Violence against women: Criticism of media coverage and absence of information
A lecture series organized by Birzeit University’s Media Development Center (MDC), the United Nations Office on Drugs and Crime (UNODC), and the Palestinian Ministry of Women’s Affairs (MoWA) emphasized the importance of accuracy and of avoiding sensationalism or causing scandals when reporting sensitive issues, such as cases of gender-based violence. It furthermore aimed to enhance media professionals’ knowledge about the services available to women victims of violence.
The workshops series took place in Nablus under the HAYA Joint Programme and as part of the 16 Days of Activism against Gender-based Violence campaign. It aimed at raising awareness among media professionals of their role when releasing information to citizens, as media are the most effective tool in efforts to spread information among a large audience in the shortest time possible. Journalists, justice practitioners and experts in social protection stressed the importance of sensitivity when telling stories that raise awareness of the plight of women who have survived violence.
The attending journalists criticized conceptual inconsistencies when information on cases of violence against women is reported, explaining that a revision of the underlying journalistic concepts is desperately needed. These concepts must assure that narratives are respectful of the individual women’s situations and preserved their dignity across all stages of dealing with their trauma.
Attendants stressed that this aim can be implemented only when a definite, written editorial policy for every medium is in place. Such a policy must be documented and published and needs to express serious sensitivity towards gender issues, which renders it more professional and impactful. Furthermore, feminist media institutions must be activated.
The experts also pointed out that merely substituting concepts is not adequate, as changes and adjustment must affect the methods journalists apply when investigating and reaching out to sources. It is necessary, they stressed, to do research, contact the violated groups and receive information from them directly, rather than relying on informal or even formal correspondence.
Workshop attendees confirmed the importance of programs that familiarize journalists with the tools available for the verification of information, photographs, virtual accounts, fake news and rumors and sensitizing them to the significance of the timely release of information, as this contributes to the termination of misleading rumors.
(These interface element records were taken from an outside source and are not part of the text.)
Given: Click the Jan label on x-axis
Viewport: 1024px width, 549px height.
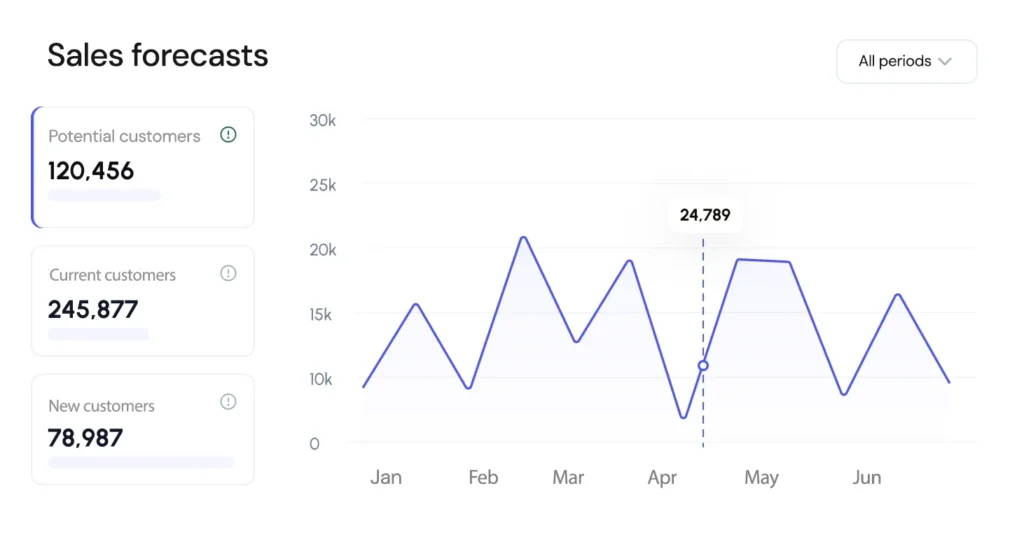Looking at the screenshot, I should coord(386,478).
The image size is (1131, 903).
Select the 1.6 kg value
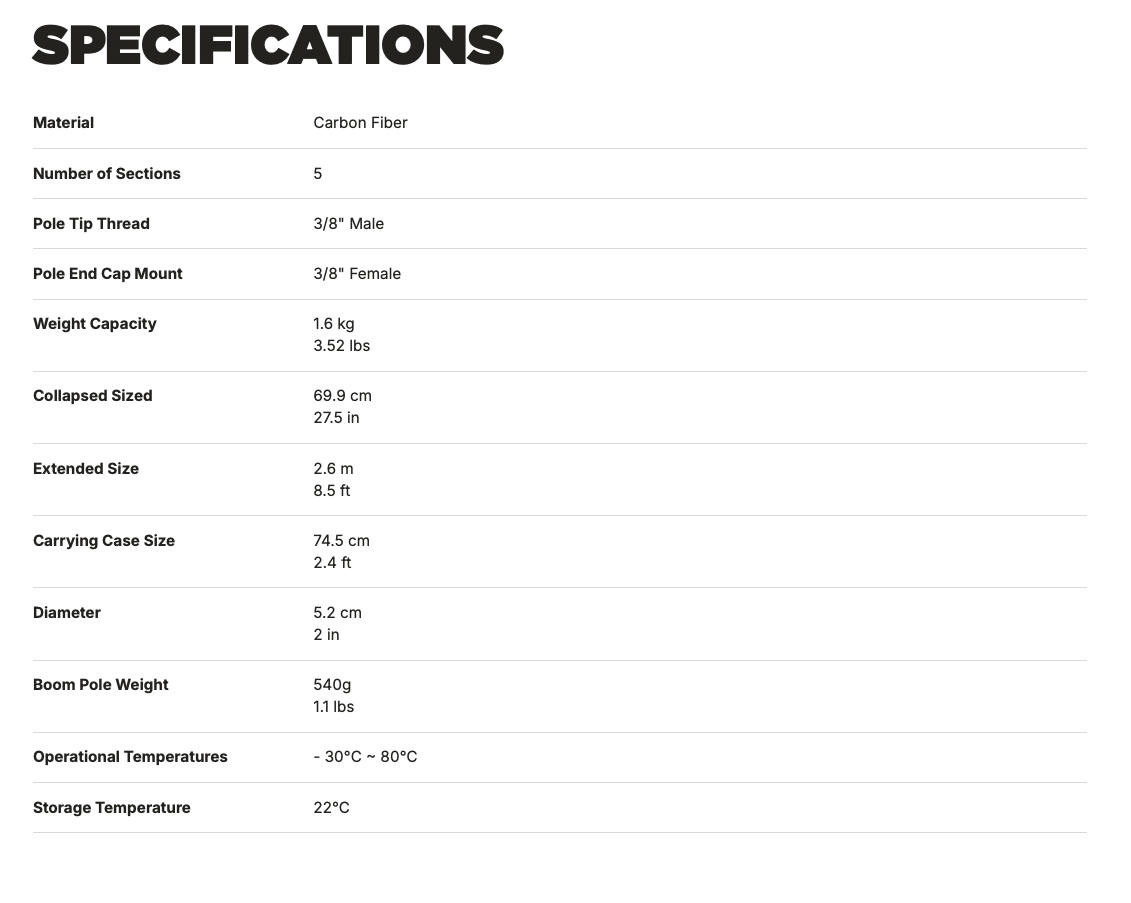334,324
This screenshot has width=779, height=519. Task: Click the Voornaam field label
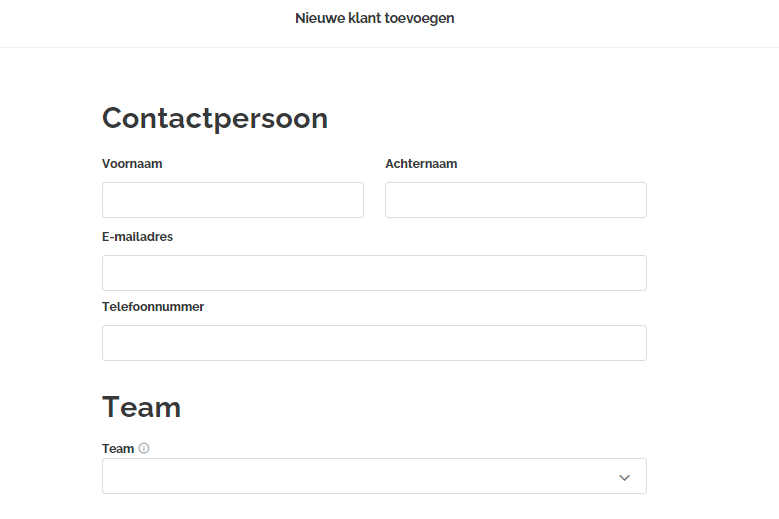(x=132, y=164)
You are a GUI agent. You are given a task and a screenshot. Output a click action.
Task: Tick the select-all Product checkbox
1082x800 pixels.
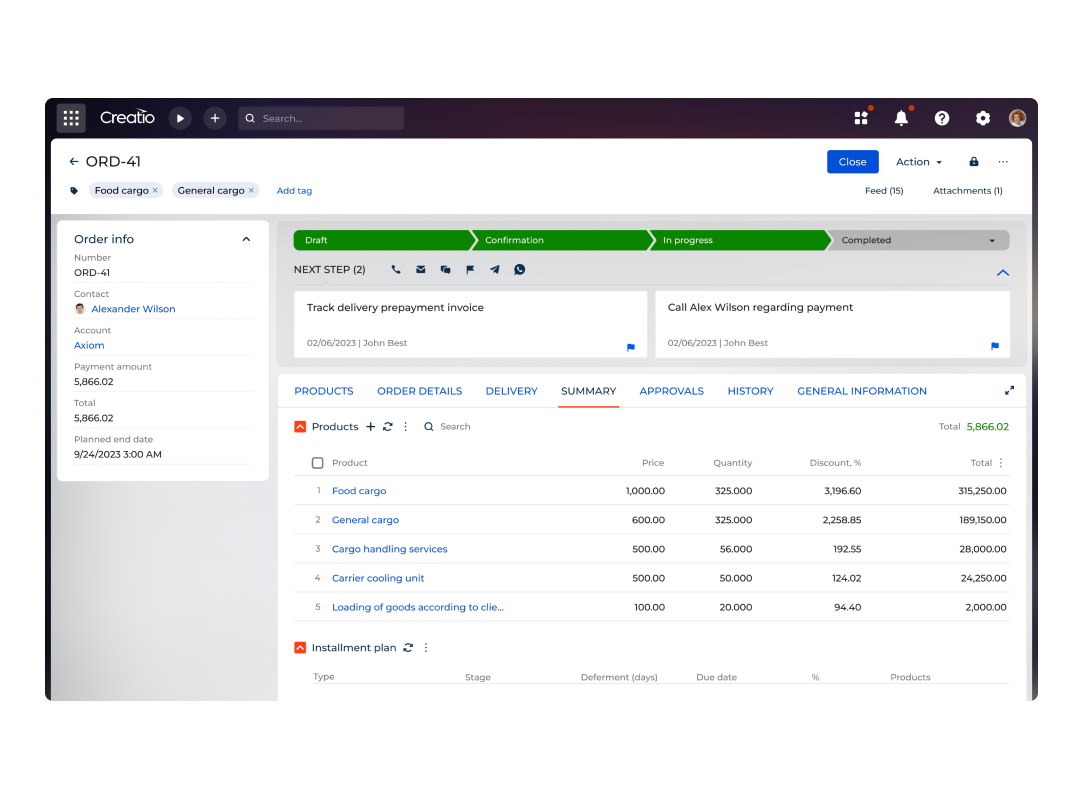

Amal Hamad, the minister of women’s affairs, pointed out that only 3 percent of Palestinian women receive access to their inheritance. Hamad called this situation a true catastrophe that stems from customs, traditions and society’s acquiescence to injustice imposed upon women, regardless of existing laws that stipulate women’s rights; she stressed that it also has a strong, negative impact on the country’s economy.
Mutasem Awad, a member of UNODC, stated that the problem is exacerbated by a general lack of awareness regarding the services that are available to women victims of violence. As many women are not resorting to the available services, an assessment of the true scale of the problem is difficult to obtain, he explained.
Nahed Abu Taimeh, gender coordinator at MDC, stressed the necessity of creating a special dictionary of the applicable and relevant legal terminology and suggested to establish a research center that works on analyzing regular reports about cases of gender-based violence in Palestine.
Abu Taimeh announced that further training programs for media professionals and journalists will be held in all governorates to highlight the ethical considerations journalists must reflect when covering sensitives cases, stressing the importance of prioritizing the interest of surviving women over getting the scoop.
Abu Taimeh pointed out the importance of issuing literature and awareness material that guide women to the correct bodies and institutions who can provide immediate protection. These bodies can be the police, public persecutors, the MoWA or other agencies that can provide protection and shelter. She called for setting up a database of all available protection services for women.